**Diario de un hombre arrepentido**
Ahora tengo 54 años. Y no me queda nada.
Me llamo Javier. Con mi esposa, Carmen, compartimos treinta años de matrimonio. Durante todo ese tiempo, creí cumplir con mi deber: trabajaba, llevaba el dinero a casa, mientras ella se ocupaba del hogar y de los niños. Nunca quise que buscara empleo; prefería tenerla cerca, cuidando de la familia.
Pensaba que nuestra vida era buena. Sin grandes pasiones, pero con respeto mutuo. Con los años, empecé a sentir cansancio. Todo se volvió rutinario, aburrido. El amor se desvaneció, dejando solo costumbre. Lo veía normal… hasta que un día todo cambió.
Esa noche, entré en un bar a tomar una caña y allí conocí a Sofía. Veinte años más joven que yo, hermosa, alegre, llena de vida. Un torbellino. Charlamos, y como un adolescente, me enamoré perdidamente. Empezaron los encuentros secretos, luego una aventura.
A los meses, ya no soportaba la mentira. Sofía era mi salvación, mi segunda oportunidad. Reuní valor y se lo confesé todo a Carmen.
Ella me escuchó en silencio. Ni lágrimas ni gritos. Solo un “ya entiendo”. En ese momento pensé que tampoco sentía nada por mí, si aceptaba mi marcha con tanta calma. Solo ahora comprendo el dolor que le causé.
El divorcio fue rápido. Vendimos el piso. Sofía insistió en no dejarle nada a Carmen: “Empezamos de cero”, decía. Con su parte, Carmen compró un pequeño estudio. Yo, usando mis ahorros, adquirí un piso más grande con Sofía.
No pensé en cómo sobreviviría mi exmujer sin experiencia laboral. Creía que empezaba la mejor etapa de mi vida.
Mis hijos adultos dejaron de hablarme. Me acusaban de traicionar a su madre, y con razón. Pero entonces no me importaba: era feliz. Sofía esperaba un hijo, y lo ansiaba con ilusión.
Cuando nació el niño, era hermoso… pero no se parecía ni a mí ni a ella. Amigos murmuraron sus dudas, pero las ignoré: ¿cómo podía haber algo malo en mi nueva vida?
Mientras, el día a día se volvió insoportable. Yo era el único que trabajaba y cargaba con la casa. Sofía vivía a su aire: noches fuera, llegaba bebida, armaba escándalos.

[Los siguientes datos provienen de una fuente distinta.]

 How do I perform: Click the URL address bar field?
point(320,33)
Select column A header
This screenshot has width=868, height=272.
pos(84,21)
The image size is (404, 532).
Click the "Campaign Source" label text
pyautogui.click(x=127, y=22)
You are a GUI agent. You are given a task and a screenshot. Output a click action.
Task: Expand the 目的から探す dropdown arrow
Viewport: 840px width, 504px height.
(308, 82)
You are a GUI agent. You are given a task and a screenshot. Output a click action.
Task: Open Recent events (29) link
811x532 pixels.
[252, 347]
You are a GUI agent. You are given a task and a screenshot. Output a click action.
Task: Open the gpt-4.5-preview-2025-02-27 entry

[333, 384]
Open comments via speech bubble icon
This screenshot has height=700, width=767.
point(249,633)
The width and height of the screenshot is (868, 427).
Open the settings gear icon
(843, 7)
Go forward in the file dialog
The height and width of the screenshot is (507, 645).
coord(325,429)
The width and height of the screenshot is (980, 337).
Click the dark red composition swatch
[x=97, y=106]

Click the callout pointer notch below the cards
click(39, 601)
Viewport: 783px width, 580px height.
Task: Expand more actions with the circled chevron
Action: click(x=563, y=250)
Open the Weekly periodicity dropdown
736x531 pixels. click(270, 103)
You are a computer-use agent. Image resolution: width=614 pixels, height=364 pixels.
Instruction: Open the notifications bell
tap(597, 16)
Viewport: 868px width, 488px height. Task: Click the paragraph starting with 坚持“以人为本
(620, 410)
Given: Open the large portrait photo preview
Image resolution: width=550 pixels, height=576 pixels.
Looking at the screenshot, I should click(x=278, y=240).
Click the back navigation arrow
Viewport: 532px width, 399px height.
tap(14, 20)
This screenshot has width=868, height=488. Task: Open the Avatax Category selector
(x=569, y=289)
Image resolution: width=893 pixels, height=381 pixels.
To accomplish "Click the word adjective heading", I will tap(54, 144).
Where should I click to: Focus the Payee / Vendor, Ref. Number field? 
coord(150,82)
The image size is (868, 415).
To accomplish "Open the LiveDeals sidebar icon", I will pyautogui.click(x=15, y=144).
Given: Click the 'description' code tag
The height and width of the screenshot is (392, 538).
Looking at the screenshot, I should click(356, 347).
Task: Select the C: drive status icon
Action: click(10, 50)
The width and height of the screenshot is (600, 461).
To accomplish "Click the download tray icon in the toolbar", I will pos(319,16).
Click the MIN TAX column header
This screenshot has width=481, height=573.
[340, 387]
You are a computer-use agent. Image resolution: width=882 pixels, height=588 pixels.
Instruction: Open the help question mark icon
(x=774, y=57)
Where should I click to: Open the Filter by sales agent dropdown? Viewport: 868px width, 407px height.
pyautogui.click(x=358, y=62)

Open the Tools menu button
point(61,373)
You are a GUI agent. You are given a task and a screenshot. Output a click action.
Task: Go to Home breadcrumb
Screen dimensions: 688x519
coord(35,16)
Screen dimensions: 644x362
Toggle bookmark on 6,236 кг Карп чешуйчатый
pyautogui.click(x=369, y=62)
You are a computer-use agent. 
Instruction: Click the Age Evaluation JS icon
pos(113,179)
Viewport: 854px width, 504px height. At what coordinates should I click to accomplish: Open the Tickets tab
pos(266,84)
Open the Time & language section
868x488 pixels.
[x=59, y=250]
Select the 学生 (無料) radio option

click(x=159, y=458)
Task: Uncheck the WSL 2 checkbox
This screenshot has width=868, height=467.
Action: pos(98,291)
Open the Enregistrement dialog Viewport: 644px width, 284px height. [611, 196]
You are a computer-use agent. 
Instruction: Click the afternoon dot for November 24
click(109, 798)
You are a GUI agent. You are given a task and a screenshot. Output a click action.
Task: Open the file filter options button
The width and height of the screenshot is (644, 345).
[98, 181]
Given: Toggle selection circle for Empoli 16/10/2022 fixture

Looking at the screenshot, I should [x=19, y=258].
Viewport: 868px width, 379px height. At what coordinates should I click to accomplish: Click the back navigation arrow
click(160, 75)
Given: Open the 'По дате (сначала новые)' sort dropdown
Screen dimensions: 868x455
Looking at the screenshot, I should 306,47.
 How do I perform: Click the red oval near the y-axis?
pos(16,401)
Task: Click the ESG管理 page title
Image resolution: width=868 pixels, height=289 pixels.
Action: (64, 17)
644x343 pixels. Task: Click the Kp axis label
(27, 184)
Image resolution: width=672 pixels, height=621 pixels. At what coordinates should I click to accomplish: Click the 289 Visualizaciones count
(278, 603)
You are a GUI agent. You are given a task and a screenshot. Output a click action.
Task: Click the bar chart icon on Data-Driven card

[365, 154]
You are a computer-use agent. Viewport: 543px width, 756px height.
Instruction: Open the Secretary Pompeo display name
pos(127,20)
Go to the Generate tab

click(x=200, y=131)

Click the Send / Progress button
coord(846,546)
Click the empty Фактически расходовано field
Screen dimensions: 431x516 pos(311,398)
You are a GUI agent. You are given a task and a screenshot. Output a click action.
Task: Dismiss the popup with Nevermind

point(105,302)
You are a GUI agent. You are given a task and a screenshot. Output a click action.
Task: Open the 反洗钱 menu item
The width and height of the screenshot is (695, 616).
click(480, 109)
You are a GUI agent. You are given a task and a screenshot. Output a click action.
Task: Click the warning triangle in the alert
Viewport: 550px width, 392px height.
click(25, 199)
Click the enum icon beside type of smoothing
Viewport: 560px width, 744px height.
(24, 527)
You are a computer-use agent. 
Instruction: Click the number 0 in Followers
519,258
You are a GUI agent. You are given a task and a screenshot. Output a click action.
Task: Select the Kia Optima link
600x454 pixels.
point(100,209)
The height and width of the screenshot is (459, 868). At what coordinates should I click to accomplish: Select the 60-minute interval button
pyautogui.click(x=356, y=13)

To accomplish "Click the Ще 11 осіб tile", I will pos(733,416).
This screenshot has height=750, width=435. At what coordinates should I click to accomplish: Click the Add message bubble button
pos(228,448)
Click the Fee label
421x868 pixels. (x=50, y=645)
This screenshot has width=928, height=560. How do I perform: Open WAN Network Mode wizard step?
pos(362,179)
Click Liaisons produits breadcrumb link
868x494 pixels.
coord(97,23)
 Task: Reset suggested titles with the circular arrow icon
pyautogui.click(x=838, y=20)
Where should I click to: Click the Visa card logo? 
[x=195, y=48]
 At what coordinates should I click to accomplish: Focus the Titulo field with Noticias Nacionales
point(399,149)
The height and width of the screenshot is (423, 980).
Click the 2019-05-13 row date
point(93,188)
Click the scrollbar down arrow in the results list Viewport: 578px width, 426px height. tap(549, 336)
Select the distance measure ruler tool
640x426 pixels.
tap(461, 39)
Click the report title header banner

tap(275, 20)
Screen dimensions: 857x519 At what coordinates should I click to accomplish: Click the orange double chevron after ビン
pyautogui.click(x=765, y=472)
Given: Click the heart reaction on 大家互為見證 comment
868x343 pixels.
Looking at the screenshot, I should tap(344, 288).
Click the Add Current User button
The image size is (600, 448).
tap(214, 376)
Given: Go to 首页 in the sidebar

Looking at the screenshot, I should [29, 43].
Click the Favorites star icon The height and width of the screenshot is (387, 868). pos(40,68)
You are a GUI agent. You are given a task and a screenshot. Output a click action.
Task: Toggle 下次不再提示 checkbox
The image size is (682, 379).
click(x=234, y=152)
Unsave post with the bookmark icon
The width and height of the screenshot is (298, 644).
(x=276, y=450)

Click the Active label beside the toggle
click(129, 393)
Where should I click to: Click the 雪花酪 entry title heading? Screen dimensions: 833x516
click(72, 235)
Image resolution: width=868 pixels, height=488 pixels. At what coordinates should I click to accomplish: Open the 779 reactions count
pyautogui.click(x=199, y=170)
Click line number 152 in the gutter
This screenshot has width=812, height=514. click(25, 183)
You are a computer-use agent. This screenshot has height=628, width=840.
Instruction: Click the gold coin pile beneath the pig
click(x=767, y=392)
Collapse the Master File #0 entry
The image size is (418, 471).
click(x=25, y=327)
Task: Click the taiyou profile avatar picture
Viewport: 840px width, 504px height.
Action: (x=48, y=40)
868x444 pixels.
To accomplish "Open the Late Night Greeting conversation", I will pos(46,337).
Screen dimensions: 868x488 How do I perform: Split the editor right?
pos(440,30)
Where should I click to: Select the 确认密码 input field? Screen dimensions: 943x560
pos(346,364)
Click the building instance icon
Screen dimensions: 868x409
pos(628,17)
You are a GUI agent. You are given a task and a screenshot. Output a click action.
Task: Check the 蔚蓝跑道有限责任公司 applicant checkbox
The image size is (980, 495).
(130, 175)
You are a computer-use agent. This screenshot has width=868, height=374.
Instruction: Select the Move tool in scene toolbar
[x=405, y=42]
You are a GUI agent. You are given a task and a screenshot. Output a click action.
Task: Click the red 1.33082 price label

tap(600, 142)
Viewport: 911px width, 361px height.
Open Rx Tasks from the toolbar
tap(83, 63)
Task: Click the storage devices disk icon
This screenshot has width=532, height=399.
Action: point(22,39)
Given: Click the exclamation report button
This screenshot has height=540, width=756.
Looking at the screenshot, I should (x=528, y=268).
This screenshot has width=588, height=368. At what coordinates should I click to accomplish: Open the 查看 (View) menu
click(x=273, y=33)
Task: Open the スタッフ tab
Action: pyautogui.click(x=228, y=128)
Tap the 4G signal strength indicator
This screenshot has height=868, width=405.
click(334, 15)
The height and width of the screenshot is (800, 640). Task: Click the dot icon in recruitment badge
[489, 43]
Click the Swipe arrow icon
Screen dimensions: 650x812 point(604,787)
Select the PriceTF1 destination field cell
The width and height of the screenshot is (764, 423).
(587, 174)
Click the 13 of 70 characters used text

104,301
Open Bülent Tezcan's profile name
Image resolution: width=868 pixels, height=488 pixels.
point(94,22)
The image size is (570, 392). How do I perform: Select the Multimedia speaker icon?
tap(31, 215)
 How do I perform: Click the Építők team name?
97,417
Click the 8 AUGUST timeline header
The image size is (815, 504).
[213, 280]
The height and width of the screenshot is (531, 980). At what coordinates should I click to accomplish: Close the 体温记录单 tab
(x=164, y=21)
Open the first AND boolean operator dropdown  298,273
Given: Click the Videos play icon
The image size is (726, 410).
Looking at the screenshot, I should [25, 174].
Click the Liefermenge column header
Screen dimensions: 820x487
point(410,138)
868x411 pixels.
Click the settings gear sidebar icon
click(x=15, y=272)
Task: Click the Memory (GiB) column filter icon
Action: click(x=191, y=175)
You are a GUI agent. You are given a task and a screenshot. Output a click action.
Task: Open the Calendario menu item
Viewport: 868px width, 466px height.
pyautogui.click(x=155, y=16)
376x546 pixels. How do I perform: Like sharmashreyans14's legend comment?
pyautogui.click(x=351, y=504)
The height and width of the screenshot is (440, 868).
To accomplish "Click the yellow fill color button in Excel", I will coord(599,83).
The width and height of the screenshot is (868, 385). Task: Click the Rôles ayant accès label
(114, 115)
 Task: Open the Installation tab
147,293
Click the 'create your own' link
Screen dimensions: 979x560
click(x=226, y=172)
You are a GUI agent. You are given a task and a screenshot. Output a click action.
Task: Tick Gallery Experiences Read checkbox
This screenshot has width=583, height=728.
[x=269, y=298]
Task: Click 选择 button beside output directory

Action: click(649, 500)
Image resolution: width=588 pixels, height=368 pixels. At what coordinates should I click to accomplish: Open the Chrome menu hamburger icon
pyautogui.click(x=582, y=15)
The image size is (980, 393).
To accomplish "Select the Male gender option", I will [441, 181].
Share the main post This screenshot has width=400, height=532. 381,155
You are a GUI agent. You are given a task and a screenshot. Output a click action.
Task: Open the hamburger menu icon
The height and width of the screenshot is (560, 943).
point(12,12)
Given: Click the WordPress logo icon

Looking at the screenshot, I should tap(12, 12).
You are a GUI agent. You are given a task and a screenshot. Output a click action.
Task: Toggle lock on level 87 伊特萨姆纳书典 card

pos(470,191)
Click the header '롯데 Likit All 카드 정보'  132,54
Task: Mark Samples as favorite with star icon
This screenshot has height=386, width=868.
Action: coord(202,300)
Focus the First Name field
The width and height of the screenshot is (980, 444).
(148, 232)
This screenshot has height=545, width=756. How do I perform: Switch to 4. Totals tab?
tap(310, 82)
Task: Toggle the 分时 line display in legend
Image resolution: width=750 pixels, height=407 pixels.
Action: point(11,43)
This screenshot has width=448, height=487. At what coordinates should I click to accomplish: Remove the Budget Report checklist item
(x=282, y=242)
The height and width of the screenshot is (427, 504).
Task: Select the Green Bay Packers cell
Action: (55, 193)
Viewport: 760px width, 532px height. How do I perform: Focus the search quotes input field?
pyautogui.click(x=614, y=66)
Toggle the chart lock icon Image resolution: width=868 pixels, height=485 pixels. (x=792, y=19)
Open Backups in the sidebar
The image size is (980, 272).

El cansancio y el estrés afectaron mi trabajo. Me despidieron. Los ahorros se esfumaron, las deudas crecieron. Mi vida era un infierno.
Así pasaron tres años.
Hasta que mi hermano, que nunca confió en Sofía, insistió en una prueba de ADN. El resultado fue cruel: yo no era el padre.
Nos divorciamos sin más.
Me quedé sin nada: sin familia, sin hogar, sin el respeto de mis hijos. Solo vergüenza y soledad.
Con el tiempo, quise enmendar mi error. Compré flores, un pastel, una botella de vino y fui a pedir perdón a Carmen. Soñaba con volver a empezar.
Pero en su antigua dirección, una desconocida me abrió. Carmen ya no vivía allí.
Encontré su nueva casa. Llamé. Abrió un hombre. El nuevo amor de Carmen.
Tras el divorcio, ella encontró un buen trabajo, conoció a alguien digno y reconstruyó su vida. Sin mí.
Una vez nos cruzamos en una cafetería. Intenté hablar, mencioné el pasado, supliqué otra oportunidad.
Ella me miró como a un extraño. No dijo nada. Se levantó y se fue.
Entonces entendí el peso de mis errores.
Ahora tengo 54 años. No tengo esposa, ni trabajo, ni a mis hijos cerca.
Lo perdí todo. Y la culpa es solo mía.
A veces, la vida no concede segundas oportunidades. Y la traición propia es el peor castigo.